They walked beside him with downcast eyes.

"Come," he said again. "This will never do. Tell me. Does Donna Margarida know what you have been passing through?"

"Thank God, she does not, and she never shall!" cried Theophilo.

"Very well. Let us go to your home and hear some music and be gay. I'm a country booby, and when I visit the town I want to see some life. It is dull in the inn."

Theophilo became voluble in apologies for his negligence. He despatched one of the stable-boys hot-foot to warn the Senhora of their approach and followed with Antonio and Luis. In ten minutes they reached a garish new house, faced all over with colored tiles.

Margarida received her old flame with slight chilliness. Although she had turned thirty-five her good looks were not greatly diminished. With her sat Perpetua, Jorge, Lucia, and Juliana, her four black-eyed children, who were struck dumb by the advent of the handsome stranger. At first the proceedings were dull and frigid enough to remind Antonio of his first visit to Margarida's home. But Luis and Theophilo, in reaction from their days of stress and terror, soon became almost hysterically gay. The guitars came out; and when everyone was tired of singing and strumming fados Antonio devoted himself to the little Jorge and his three tongue-tied sisters. He gradually wooed them out of their shyness by telling them a tale of the buried city of Troja, at the mouth of the Sado. By the time he was half through a revised version of the Three Hunchbacks of Setubal the audience had begun to be more tongue-free than himself; and when he made Perpetua hold the candle so that his clenched left fist and his right-hand fingers and knuckles threw upon the wall a shadow of a long-eared rabbit nibbling a cabbage as big as itself, the house rang with shouts of laughter.

The children were sent to bed at nine, wailing bitterly at their banishment. Theophilo took the guitar and played softly, so as not to keep them awake. He had a sympathetic touch and his music soothed Antonio. Sitting in a great chair, the monk looked round the room and wondered. His conto of reis had gone. In forty hours it would be too late to pay the attorney, and the usurers could be trusted so to foreclose the mortgage as to swindle him out of nearly all he had. Yet, somehow, he was happier than he had been for many a day. For a short while he asked himself if it were not callous to gaze so calmly at the wreck of his life's work. Ought he not to be aching and smarting and bleeding as he had ached and smarted and bled for Isabel? Did he truly care as deeply for the abbey and for the Order as he had cared for her?

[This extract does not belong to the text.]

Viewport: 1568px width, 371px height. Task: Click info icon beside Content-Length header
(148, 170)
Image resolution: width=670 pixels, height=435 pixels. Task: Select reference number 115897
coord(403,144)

All these probings left him unpricked. His contentment obstinately refused to be ruffled. Breaking his rule, he drank two glasses of sweet wine and ate a whole broa of Margarida's making. When he rose to go Margarida's manner was perceptibly less aloof, and she begged him to come again. At the street door Theophilo said:

"Your Excellency has heaped kindness upon kindness. How shall I ever repay him?"

"By permitting me to visit his house again to-morrow night," answered Antonio; "your Worship will have become my creditor. Adeus."

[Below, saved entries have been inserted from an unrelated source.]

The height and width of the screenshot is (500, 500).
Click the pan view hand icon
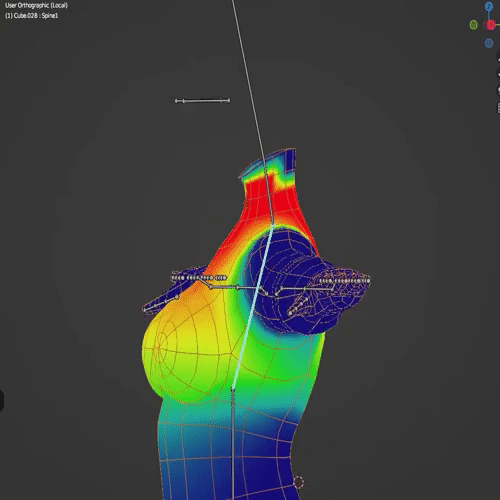pos(498,75)
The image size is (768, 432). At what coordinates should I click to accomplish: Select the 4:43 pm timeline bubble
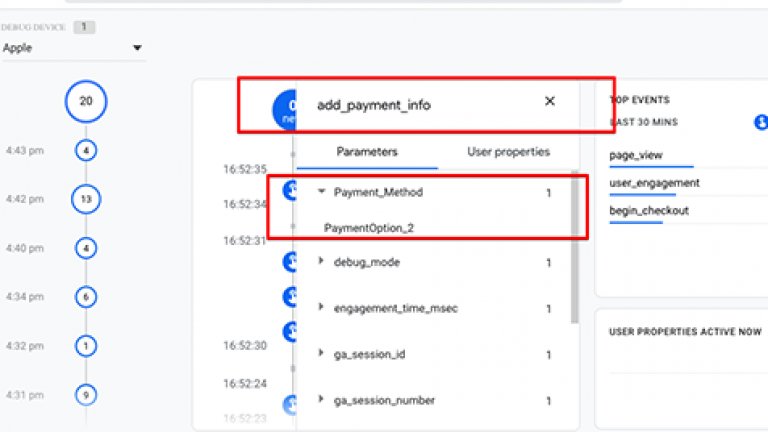[x=86, y=151]
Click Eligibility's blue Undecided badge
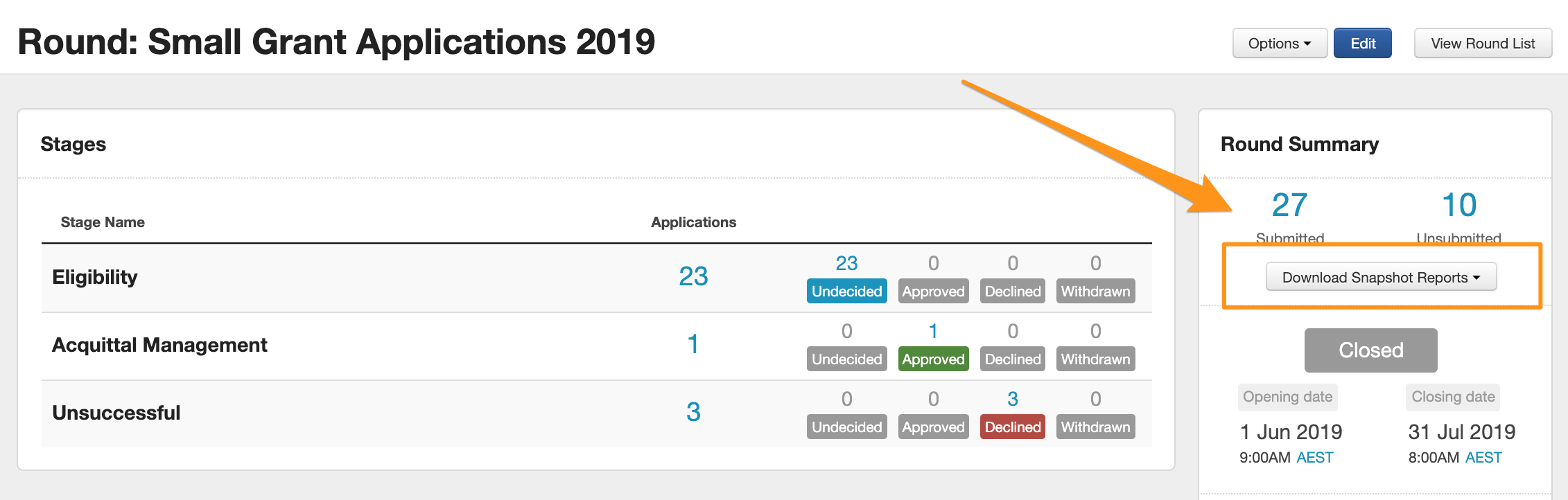1568x500 pixels. pyautogui.click(x=846, y=292)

He worked his hand free from Theophilo's iron grip and returned to the hospedaria, where he fell asleep as soon as his head touched the pillow. Next morning, after Mass, he did not lose a moment in opening negotiations for the raising of an immediate conto of reis on his encumbered assets. But Luis and Theophilo, in pledging all they possessed, had almost exhausted the ready-money resources of Navares. Late in the after noon Antonio thought he was succeeding; but the existence of the Oporto usurers' second mortgage on the farm blocked the way. At four o'clock he gave up the struggle and went to Santa Cruz to say his Office. At half-past five he sat down in the hospedaria to dine.

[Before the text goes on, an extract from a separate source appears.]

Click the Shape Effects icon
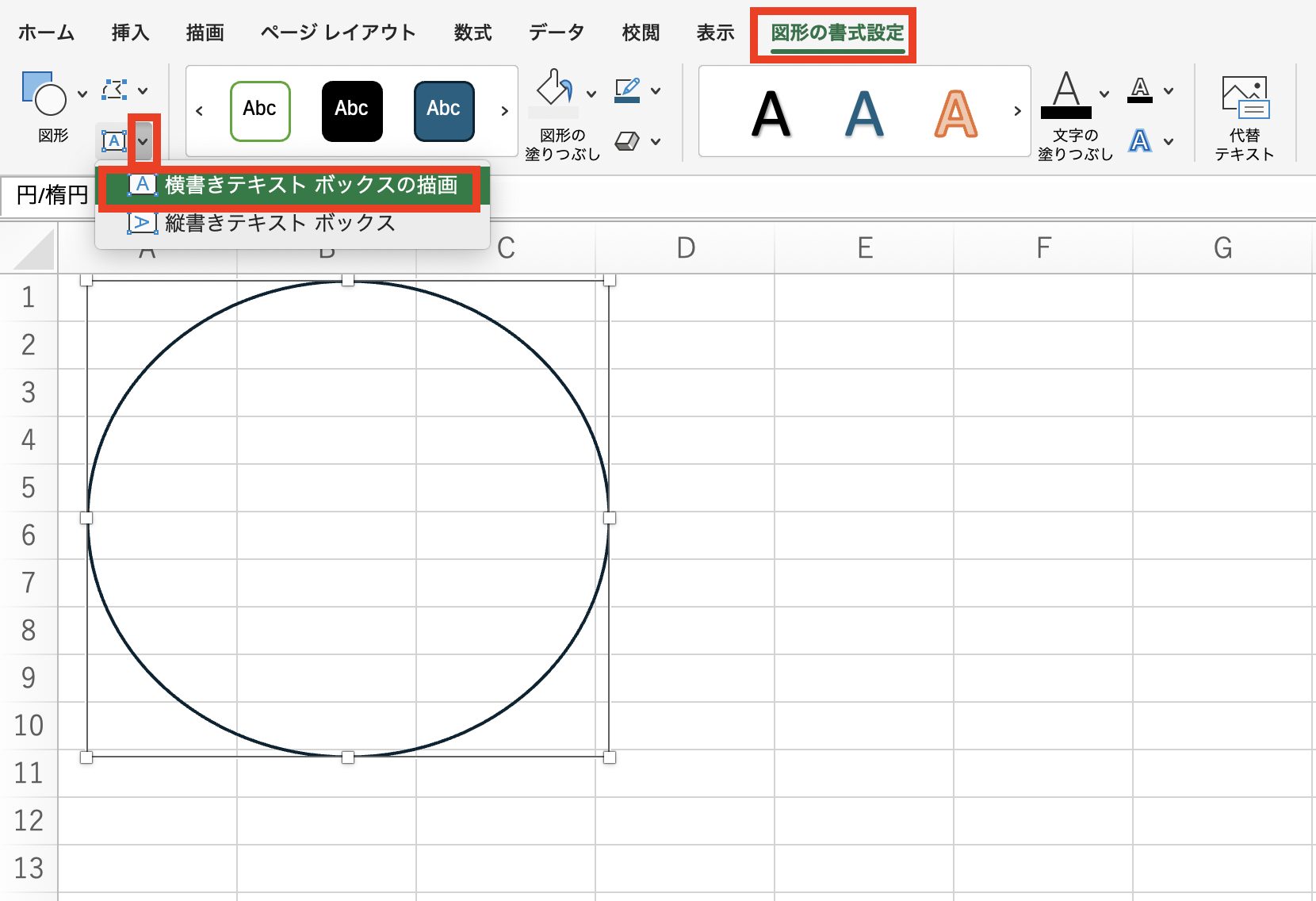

Just after the soup tureen had been placed on the table a tremendous noise arose from the street. Every dog in Navares was outside, barking his hardest, and the iron shoes of a spirited horse were hammering on the cobbles. The Gallego waiter rushed downstairs to welcome the guest. Doors banged, hostlers shouted, buckets clanked, a horse neighed. The inn cat, which Antonio had been nursing, leaped from his knee and rushed downstairs to the lobby whence the prolonged wail of a badly scratched dog immediately ascended.

The monk, alone at the table, filled his gaudy plate with vegetable soup and began to eat. The stranger came upstairs to his room amidst a babble of welcoming voices. Through the thin wall Antonio could hear him drop his heavy boots on the bare floor. A cheerful splashing followed. The Gallego waiter, hurrying in with a dish of bacalhau, white cabbage, and hard-boiled eggs, excitedly explained to Antonio that the newcomer was an Englishman; and, five minutes later, a plumpish, rather florid man, with a clean-shaven face and soft yellow hair, strode into the room calling out an order for green wine.

Antonio rose and found himself face to face with young Crowberry. But, somehow, he could not feel in the least degree surprised.

"Good evening, Teddy," he said quietly. "Welcome to Navares."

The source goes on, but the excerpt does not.